• _INSTRUCTIONS TO FOLLOW_
In the data below, restate exactly the lines from the one with "Where should I" to the final line, both included, but not the pictures.
::: DATA TO EXAMINE :::
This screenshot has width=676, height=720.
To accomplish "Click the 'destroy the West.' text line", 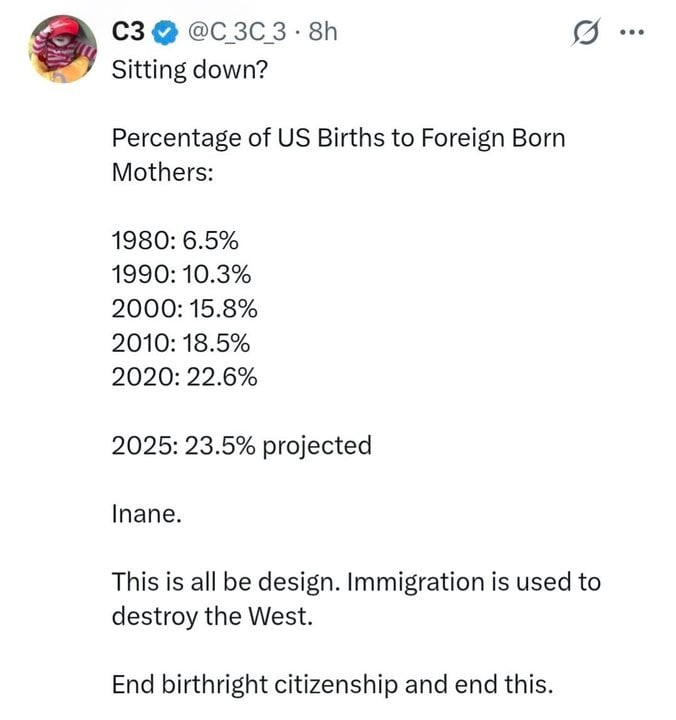I will (x=212, y=616).
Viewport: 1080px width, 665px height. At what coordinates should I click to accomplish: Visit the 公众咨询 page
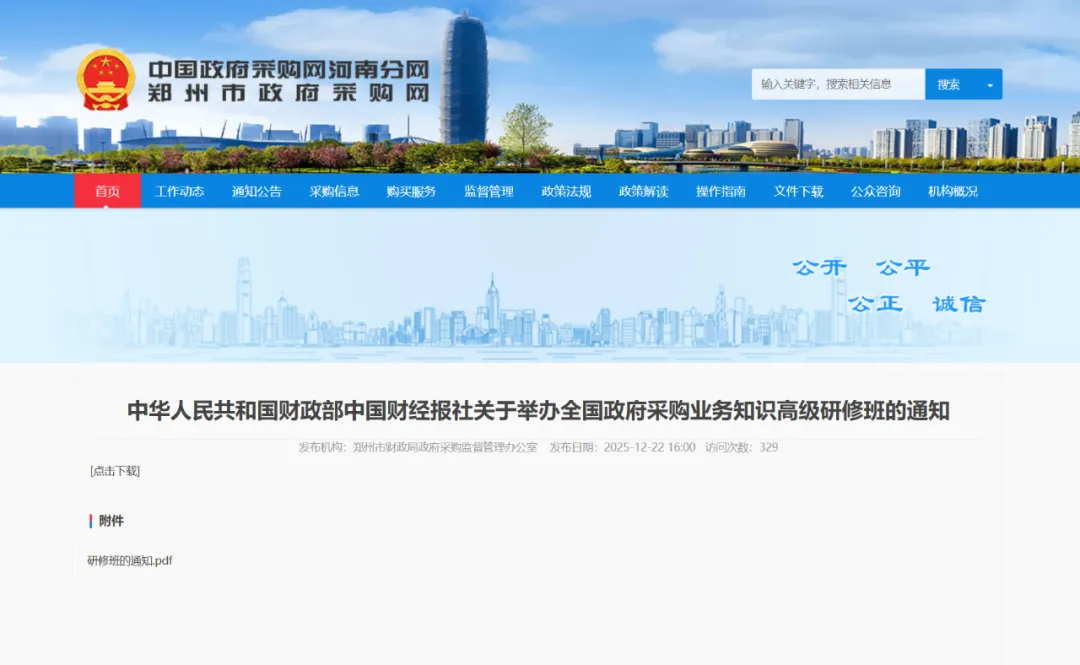[871, 192]
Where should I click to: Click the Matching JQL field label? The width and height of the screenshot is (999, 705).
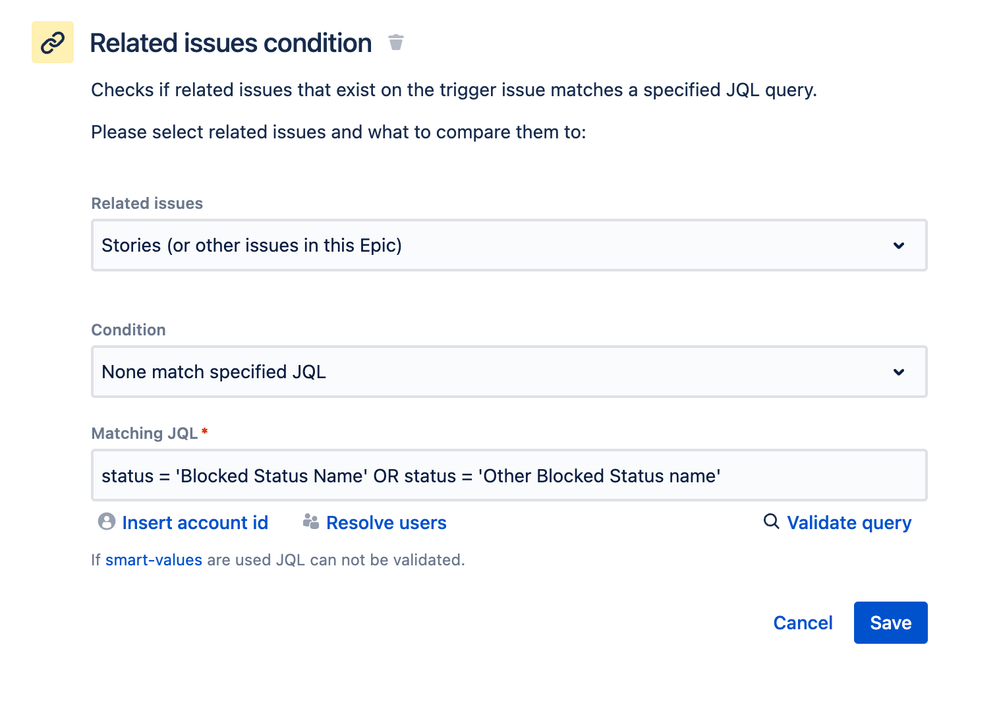(x=144, y=433)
:::
• _COMPLETED TASK_
Where should I click to: Click the Matching JQL field label? The width and height of the screenshot is (999, 705).
(x=144, y=433)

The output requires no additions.